Additionally, I provide my results file (https://www.dropbox.com/s/4zvho7j7c8b352x/results-2020-04-15-Edu.xlsx?dl=0). In that file I have added some colors to group tests that are related, and marked in red the parts of the queries that vary between tests. The results of all queries are correct, so my only concerns are performance and stability of running times. Some issues that I have noticed are:
Running queries with inference is significantly slower. I can understand that the computational complexity is much larger, therefore the cost. However, the standard deviation of the running time of the queries with inference is huge. What is the explanation for this? When I run the tests, all the cores in my CPU where clear and available for the task. The grakn instance was dedicated for the test, and contained only one keyspace with the data.
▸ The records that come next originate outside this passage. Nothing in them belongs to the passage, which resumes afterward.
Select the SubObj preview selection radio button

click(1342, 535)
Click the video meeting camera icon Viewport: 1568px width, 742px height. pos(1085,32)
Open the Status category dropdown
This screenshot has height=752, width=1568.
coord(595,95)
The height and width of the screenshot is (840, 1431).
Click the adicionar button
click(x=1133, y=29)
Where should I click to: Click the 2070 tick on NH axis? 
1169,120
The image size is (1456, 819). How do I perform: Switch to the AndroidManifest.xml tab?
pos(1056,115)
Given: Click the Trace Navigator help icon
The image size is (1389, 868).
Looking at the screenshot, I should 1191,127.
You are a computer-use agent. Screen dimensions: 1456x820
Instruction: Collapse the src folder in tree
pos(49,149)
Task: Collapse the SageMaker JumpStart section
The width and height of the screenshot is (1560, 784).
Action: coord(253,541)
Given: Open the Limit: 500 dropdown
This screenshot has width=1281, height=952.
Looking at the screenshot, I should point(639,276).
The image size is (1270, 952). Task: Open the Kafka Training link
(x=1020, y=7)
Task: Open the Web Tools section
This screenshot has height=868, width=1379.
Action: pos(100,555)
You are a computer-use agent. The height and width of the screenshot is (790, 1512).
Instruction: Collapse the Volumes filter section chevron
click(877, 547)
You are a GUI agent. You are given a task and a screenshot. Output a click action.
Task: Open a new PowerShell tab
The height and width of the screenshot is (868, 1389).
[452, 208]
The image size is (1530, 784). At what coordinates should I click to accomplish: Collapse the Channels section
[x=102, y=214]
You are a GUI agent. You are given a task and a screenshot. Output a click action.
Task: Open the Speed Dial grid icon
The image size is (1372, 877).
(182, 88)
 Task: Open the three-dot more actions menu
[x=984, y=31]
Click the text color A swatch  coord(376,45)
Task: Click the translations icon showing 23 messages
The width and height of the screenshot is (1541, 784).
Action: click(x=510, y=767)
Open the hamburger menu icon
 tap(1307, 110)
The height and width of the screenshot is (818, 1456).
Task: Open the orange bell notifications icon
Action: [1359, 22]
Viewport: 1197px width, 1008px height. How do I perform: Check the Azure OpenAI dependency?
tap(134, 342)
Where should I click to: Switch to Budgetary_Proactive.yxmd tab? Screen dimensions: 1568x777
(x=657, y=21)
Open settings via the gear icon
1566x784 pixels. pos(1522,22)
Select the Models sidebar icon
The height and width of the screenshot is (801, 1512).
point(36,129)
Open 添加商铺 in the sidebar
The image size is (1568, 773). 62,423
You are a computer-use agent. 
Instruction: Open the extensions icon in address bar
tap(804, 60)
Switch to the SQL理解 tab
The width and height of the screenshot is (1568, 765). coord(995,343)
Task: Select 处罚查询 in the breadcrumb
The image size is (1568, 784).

Running a certain query (first two tests, starting with “Same result”) that, independently of the inference, always return the same result, has significantly lower performance when run with inference.
Running a more general query with inference that returns 530 results, is very slow (3rd test, named “Diff results with inference”). Running the same query with a limit of 30 (6th test, named “Diff result, same limit, without inference”) is faster than the first query that run with inference and returned only 30 results (1st test, named “Same result with inference”).
Given these results, my questions are:
- Are these known issues of the current implementation?
- Shall we wait for the next version to see these issues addressed?
- Is there any way to mitigate these issues until the next major version is released?
- Is my running configuration affecting the performance?
- Can we optimize the queries in any way?
- Why is there so much variance in the running times with inference?
Thank you for your help and the great work. Despite my criticism, I love the project and I am very much looking forward to the coming versions and features. Keep up the good work!
PS: I run these tests on this machine:
- Dell XPS 9560 laptop
- Intel® Core™ i7-7700HQ CPU @ 2.80GHz
- 16 GB RAM
- SSD drive
- OS: Ubuntu 18.04
- Python: 3.8